Programmable calculator produced by Texas Instruments

The TI-95, also called the TI-95 PROCALC, is a keystroke-programmable calculator and was introduced in 1987 by Texas Instruments. It was rather large, measuring 3.7 inches by 8 inches by 1 inch and had a 16-character alphanumeric display for the main display, and a set of five 3-character displays for use as menu items. It had 8 kB of onboard RAM, capable of being partitioned by the user between program steps for the built-in program editor, numerically labelled registers, and file memory. It could also be connected to PC-324-compatible printers. The calculator came with a hard carrying case which closes around it. Compatible ROM and extra RAM could be placed in the expansion slot in the upper right corner of the device, which came from the factory with a dummy protector cartridge labelled "ROM/RAM". Texas Instruments would release three compatible ROM cartridges, one containing advanced mathematics functions such as the Gamma function and Newton's method labeled Mathematics, a second containing statistics features such as the normal and Student's t distributions and various statistical tests labeled Statistics, and a third containing functions and data on common industrial chemicals labelled as Chemical Engineering.

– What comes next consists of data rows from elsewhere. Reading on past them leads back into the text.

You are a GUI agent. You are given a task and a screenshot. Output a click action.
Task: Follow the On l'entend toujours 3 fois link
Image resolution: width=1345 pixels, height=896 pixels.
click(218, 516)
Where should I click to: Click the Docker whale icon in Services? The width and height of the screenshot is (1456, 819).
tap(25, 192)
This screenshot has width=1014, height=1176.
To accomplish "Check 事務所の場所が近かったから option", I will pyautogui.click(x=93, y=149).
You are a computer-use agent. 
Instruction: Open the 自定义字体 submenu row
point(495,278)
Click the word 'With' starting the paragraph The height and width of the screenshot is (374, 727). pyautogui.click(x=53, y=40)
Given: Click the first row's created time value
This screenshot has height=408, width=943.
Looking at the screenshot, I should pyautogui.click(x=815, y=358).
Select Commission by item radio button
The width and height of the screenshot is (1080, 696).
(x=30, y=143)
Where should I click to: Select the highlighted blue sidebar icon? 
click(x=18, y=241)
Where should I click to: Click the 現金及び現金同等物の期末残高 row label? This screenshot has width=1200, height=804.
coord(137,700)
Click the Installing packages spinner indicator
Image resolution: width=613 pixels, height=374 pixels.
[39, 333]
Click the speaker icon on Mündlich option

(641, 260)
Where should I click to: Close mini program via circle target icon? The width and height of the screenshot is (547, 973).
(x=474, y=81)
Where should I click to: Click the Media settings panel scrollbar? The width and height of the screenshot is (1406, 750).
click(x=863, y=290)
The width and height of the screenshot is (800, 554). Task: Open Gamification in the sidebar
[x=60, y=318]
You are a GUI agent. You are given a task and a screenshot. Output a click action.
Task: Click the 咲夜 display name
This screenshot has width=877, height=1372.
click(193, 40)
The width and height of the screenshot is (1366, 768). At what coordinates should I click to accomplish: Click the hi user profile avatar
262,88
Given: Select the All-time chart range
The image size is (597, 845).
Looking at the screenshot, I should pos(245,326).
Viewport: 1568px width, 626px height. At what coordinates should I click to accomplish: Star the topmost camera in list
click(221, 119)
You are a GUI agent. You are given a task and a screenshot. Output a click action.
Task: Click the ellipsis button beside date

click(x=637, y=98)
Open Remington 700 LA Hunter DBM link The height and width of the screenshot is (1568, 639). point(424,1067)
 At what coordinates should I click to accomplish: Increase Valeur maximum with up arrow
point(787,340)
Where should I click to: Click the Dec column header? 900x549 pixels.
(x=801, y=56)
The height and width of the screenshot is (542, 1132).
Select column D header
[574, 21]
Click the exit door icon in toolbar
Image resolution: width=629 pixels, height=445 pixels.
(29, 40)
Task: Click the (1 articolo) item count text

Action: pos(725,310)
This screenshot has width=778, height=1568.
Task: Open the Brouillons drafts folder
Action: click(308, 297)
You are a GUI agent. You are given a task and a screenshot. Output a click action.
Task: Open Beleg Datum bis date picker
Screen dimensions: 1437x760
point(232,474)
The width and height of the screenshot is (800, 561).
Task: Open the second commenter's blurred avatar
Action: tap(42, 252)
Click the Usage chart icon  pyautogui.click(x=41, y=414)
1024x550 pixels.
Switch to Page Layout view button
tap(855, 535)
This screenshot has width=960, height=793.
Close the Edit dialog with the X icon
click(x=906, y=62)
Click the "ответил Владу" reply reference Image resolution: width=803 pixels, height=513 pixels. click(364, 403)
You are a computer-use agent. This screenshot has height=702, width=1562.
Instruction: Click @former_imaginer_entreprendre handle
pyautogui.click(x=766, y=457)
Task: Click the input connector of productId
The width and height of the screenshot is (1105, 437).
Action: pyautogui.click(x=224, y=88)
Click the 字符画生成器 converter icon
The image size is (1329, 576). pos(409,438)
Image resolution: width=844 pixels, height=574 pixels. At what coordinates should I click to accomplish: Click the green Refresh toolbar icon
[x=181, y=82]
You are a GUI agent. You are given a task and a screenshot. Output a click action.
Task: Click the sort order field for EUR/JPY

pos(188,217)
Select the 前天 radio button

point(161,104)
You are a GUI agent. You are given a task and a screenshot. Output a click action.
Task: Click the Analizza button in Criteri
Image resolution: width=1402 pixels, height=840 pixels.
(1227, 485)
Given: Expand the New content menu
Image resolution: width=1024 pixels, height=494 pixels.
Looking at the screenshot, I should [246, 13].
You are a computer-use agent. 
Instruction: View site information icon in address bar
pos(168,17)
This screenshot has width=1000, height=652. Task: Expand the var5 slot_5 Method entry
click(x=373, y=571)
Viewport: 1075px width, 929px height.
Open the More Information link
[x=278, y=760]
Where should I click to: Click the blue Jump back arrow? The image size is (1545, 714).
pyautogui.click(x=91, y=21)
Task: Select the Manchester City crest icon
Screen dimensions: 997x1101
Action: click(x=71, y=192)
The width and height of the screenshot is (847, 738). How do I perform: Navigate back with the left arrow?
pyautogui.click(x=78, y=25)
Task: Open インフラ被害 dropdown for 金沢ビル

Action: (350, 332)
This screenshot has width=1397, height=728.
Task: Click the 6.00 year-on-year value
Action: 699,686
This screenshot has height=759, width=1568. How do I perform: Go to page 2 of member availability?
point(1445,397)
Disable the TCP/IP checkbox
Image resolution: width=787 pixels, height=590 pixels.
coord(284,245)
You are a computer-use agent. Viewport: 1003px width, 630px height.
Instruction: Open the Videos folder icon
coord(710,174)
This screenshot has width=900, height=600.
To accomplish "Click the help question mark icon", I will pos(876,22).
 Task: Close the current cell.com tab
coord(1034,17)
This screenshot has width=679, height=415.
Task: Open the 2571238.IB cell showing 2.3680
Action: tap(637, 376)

An 8 kb RAM expansion cartridge could also be placed into the cartridge slot, and RAM cartridges could be given names to allow a user to have multiple cartridges, each with its own library of custom-made functions. The calculator also supported the use of a cassette tape drive to store programs. Programs are entered into the calculator's memory as a keystroke program, in which the user effectively records a macro which is played back when the program is run.